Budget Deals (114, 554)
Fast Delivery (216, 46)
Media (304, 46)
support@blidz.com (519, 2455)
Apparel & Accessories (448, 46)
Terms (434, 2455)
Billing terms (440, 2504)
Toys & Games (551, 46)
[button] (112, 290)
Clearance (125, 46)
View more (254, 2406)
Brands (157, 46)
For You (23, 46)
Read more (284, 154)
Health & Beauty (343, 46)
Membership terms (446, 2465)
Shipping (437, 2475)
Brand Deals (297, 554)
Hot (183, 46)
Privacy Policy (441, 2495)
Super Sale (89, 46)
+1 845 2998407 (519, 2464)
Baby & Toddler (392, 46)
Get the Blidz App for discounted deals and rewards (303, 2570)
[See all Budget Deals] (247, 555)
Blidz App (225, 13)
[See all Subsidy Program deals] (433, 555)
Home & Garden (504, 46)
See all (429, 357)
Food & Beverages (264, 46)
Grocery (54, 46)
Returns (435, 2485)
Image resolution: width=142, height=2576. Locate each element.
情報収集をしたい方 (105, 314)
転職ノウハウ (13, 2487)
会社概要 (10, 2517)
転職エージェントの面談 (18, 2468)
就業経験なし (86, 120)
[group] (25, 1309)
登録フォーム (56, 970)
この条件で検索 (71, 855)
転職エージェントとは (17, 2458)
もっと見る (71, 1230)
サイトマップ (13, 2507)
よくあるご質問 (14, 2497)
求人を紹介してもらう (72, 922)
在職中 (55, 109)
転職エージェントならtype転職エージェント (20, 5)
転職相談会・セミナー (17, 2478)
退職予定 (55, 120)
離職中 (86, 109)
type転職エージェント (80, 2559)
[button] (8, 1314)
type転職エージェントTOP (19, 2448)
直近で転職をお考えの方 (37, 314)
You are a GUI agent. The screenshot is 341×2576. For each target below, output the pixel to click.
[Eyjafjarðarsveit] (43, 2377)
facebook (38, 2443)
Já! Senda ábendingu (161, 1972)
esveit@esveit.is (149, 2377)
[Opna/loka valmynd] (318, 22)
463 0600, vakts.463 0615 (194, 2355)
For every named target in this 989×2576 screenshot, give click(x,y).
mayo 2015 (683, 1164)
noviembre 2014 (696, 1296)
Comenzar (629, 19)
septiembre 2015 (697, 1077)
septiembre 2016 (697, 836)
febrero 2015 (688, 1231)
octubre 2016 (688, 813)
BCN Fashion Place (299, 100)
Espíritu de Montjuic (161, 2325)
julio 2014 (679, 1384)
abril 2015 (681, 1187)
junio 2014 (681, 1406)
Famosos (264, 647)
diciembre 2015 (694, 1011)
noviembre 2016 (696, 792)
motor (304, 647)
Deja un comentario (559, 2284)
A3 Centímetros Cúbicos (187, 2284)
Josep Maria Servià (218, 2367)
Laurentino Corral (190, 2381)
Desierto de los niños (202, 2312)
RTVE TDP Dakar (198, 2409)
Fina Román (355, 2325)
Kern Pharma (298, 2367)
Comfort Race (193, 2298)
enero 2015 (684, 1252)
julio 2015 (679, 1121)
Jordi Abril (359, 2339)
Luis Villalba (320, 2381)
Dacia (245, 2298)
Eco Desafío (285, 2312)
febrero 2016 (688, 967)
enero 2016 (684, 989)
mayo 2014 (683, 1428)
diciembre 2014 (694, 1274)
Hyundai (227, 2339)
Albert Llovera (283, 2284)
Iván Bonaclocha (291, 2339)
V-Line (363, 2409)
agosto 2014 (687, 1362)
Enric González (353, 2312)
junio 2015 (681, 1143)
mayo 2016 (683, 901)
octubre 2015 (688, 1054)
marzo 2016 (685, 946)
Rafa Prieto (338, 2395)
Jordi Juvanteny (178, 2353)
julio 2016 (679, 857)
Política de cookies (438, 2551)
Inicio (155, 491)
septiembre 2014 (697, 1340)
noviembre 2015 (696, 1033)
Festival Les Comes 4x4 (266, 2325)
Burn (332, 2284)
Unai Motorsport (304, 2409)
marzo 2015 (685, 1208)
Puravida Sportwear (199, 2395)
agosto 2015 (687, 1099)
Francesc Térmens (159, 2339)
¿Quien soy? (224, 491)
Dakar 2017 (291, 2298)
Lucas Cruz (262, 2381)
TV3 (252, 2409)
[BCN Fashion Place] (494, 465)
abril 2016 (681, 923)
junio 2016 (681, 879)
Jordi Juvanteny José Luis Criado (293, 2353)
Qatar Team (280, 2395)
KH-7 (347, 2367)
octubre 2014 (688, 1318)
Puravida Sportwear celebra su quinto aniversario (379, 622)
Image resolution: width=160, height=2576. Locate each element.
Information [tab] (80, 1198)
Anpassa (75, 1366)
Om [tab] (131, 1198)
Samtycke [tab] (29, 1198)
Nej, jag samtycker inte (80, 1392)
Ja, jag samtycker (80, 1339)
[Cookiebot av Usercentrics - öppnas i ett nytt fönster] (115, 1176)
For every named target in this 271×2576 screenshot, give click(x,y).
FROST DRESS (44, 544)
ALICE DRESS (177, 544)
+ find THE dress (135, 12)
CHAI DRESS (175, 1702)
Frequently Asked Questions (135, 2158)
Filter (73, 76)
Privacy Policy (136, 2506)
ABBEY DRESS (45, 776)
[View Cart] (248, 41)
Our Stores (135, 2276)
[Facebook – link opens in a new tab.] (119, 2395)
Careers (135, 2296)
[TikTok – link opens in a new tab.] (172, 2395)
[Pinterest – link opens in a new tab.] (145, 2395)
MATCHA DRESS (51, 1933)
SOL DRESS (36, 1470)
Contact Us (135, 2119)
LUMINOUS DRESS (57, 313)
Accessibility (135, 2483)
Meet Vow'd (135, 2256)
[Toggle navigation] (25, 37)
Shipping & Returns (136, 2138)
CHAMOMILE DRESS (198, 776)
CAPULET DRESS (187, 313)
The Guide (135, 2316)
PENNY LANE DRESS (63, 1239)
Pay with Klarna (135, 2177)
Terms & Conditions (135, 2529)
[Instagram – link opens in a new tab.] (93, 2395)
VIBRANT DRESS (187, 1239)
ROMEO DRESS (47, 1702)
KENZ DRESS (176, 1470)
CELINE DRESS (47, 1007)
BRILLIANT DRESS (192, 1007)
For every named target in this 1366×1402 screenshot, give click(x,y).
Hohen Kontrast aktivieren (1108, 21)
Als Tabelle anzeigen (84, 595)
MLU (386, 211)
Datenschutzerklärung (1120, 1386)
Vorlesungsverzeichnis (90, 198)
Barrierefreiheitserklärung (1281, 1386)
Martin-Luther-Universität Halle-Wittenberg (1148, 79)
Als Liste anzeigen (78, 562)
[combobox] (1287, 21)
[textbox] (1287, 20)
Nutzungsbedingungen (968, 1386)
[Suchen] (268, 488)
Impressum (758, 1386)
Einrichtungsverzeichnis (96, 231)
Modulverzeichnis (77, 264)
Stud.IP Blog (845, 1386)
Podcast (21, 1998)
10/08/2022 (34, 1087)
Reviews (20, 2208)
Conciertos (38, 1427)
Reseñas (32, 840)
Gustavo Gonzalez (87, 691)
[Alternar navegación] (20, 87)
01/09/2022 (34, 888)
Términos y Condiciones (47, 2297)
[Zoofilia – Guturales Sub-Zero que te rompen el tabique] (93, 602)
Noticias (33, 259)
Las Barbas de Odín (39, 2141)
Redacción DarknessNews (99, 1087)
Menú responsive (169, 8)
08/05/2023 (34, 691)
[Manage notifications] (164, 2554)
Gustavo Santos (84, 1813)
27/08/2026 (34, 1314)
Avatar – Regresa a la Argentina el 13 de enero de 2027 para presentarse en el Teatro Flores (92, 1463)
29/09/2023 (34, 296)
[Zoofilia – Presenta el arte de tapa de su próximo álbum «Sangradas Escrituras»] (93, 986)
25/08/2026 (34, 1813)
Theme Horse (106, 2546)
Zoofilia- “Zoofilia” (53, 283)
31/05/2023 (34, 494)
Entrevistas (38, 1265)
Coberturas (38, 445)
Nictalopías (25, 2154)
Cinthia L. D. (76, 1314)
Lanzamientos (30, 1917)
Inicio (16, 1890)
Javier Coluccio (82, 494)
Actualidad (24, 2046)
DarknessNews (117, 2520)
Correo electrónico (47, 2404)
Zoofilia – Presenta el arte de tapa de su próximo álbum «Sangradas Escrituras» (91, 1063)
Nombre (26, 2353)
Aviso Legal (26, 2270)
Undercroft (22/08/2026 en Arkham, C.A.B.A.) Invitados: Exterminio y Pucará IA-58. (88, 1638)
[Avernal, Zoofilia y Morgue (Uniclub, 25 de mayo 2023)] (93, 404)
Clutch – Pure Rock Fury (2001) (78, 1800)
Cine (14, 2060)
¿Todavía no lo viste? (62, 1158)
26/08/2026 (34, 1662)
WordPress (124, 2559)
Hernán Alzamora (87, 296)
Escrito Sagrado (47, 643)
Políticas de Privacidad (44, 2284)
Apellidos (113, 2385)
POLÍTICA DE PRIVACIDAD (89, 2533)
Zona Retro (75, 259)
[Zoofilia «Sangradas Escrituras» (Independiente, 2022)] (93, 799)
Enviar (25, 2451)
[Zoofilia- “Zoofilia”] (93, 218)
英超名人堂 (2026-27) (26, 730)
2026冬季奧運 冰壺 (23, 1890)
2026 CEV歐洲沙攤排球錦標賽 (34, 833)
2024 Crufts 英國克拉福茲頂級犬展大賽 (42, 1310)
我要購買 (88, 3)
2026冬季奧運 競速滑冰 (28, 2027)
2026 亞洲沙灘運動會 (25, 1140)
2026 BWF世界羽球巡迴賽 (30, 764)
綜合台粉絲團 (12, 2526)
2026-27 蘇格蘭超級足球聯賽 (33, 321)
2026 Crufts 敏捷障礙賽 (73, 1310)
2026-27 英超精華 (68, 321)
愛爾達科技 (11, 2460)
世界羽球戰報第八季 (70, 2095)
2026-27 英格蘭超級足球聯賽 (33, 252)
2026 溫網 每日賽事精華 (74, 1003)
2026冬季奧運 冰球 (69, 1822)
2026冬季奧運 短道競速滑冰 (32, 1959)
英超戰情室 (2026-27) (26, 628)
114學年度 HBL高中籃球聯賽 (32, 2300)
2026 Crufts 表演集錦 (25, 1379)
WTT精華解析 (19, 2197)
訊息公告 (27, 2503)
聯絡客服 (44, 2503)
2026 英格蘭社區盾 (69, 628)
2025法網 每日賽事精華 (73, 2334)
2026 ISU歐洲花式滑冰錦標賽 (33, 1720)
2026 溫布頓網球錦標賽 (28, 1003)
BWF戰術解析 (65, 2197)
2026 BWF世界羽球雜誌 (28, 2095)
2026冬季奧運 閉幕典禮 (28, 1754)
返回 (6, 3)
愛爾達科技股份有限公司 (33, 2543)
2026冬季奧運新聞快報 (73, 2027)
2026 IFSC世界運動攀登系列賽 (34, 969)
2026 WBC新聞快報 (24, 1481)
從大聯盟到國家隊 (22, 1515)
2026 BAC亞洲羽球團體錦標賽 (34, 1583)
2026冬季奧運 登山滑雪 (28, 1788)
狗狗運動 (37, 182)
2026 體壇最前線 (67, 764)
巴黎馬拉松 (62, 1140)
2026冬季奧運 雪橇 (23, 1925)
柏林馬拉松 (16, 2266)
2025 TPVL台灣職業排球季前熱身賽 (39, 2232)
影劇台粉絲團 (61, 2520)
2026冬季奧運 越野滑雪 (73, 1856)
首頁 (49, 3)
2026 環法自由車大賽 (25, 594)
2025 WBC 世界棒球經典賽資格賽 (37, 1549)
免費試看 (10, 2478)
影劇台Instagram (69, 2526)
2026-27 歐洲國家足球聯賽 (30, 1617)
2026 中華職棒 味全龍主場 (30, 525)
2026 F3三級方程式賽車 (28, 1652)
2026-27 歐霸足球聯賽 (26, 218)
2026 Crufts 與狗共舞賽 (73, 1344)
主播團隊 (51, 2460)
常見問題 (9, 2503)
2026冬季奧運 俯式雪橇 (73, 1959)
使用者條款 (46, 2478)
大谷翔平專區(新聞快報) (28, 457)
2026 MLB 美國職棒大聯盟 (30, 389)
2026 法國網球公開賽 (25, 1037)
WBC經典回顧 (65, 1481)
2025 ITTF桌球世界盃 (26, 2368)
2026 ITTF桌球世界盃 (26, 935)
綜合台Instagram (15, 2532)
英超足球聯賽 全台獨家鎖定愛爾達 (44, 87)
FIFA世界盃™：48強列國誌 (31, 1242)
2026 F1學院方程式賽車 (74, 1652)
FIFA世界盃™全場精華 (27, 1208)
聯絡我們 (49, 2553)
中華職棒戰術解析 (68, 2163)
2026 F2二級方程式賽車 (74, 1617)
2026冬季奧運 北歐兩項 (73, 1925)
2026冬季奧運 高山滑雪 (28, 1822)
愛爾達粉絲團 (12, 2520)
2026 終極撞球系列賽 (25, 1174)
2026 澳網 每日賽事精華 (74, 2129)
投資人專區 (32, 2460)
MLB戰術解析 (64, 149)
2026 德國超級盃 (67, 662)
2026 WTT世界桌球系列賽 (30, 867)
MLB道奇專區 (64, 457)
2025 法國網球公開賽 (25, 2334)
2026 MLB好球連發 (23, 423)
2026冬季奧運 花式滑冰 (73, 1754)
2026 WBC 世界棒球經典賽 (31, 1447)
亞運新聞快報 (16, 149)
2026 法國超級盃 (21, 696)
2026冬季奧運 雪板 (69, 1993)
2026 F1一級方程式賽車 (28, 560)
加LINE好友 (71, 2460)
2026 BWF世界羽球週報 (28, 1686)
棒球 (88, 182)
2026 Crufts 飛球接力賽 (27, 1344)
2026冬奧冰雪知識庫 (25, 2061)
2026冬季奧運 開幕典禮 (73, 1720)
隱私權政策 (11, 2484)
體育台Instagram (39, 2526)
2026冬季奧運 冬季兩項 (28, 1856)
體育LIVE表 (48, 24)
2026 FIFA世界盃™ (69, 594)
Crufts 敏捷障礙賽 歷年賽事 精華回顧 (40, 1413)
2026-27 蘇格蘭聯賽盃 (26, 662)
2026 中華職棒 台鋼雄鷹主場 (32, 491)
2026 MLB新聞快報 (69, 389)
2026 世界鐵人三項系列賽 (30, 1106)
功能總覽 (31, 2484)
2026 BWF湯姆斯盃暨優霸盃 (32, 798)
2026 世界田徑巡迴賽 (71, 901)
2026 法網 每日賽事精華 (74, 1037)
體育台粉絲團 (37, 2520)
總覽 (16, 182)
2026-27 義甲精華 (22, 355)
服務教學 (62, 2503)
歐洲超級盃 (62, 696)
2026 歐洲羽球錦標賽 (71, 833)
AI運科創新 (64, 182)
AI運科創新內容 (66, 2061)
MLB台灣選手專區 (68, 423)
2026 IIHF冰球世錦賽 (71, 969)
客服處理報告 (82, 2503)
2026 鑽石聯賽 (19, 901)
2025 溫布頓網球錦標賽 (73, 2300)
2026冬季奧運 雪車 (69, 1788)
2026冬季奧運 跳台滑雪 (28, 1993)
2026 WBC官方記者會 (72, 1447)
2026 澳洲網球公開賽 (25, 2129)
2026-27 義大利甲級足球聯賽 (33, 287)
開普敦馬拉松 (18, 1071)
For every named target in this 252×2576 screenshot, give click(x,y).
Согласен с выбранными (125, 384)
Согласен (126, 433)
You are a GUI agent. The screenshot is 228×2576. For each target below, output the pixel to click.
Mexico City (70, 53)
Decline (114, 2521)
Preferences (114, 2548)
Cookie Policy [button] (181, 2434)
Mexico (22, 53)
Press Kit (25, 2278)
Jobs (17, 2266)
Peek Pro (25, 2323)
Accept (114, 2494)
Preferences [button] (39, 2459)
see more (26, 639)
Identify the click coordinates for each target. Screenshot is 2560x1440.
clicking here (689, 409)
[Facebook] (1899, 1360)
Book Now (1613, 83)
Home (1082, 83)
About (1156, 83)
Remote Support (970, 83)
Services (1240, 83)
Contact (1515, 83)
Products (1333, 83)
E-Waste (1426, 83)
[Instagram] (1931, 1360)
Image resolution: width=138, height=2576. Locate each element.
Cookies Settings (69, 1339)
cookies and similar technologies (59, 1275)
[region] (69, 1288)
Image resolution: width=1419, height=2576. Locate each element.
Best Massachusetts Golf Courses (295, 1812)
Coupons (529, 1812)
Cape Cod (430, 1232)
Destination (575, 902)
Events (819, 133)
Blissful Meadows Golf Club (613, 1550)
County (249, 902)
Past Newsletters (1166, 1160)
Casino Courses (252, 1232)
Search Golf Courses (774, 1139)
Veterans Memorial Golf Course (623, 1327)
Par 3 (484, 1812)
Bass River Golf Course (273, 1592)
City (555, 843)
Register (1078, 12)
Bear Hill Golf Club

______________________________

PROBLEM DETAILS:
Would you set down, word for word, the lines from the opening of the entries above through the line with "Comenzar (629, 19)", both included, and no others?

WRITTEN SOLUTION:
Budget Deals (114, 554)
Fast Delivery (216, 46)
Media (304, 46)
support@blidz.com (519, 2455)
Apparel & Accessories (448, 46)
Terms (434, 2455)
Billing terms (440, 2504)
Toys & Games (551, 46)
[button] (112, 290)
Clearance (125, 46)
View more (254, 2406)
Brands (157, 46)
For You (23, 46)
Read more (284, 154)
Health & Beauty (343, 46)
Membership terms (446, 2465)
Shipping (437, 2475)
Brand Deals (297, 554)
Hot (183, 46)
Privacy Policy (441, 2495)
Super Sale (89, 46)
+1 845 2998407 (519, 2464)
Baby & Toddler (392, 46)
Get the Blidz App for discounted deals and rewards (303, 2570)
[See all Budget Deals] (247, 555)
Blidz App (225, 13)
[See all Subsidy Program deals] (433, 555)
Home & Garden (504, 46)
See all (429, 357)
Food & Beverages (264, 46)
Grocery (54, 46)
Returns (435, 2485)
Image resolution: width=142, height=2576. Locate each element.
情報収集をしたい方 (105, 314)
転職ノウハウ (13, 2487)
会社概要 (10, 2517)
転職エージェントの面談 (18, 2468)
就業経験なし (86, 120)
[group] (25, 1309)
登録フォーム (56, 970)
この条件で検索 (71, 855)
転職エージェントとは (17, 2458)
もっと見る (71, 1230)
サイトマップ (13, 2507)
よくあるご質問 (14, 2497)
求人を紹介してもらう (72, 922)
在職中 (55, 109)
転職エージェントならtype転職エージェント (20, 5)
転職相談会・セミナー (17, 2478)
退職予定 (55, 120)
離職中 (86, 109)
type転職エージェント (80, 2559)
[button] (8, 1314)
type転職エージェントTOP (19, 2448)
直近で転職をお考えの方 (37, 314)
You are a GUI agent. The screenshot is 341×2576. For each target below, output the pixel to click.
[Eyjafjarðarsveit] (43, 2377)
facebook (38, 2443)
Já! Senda ábendingu (161, 1972)
esveit@esveit.is (149, 2377)
[Opna/loka valmynd] (318, 22)
463 0600, vakts.463 0615 (194, 2355)
For every named target in this 989×2576 screenshot, give click(x,y).
mayo 2015 (683, 1164)
noviembre 2014 (696, 1296)
Comenzar (629, 19)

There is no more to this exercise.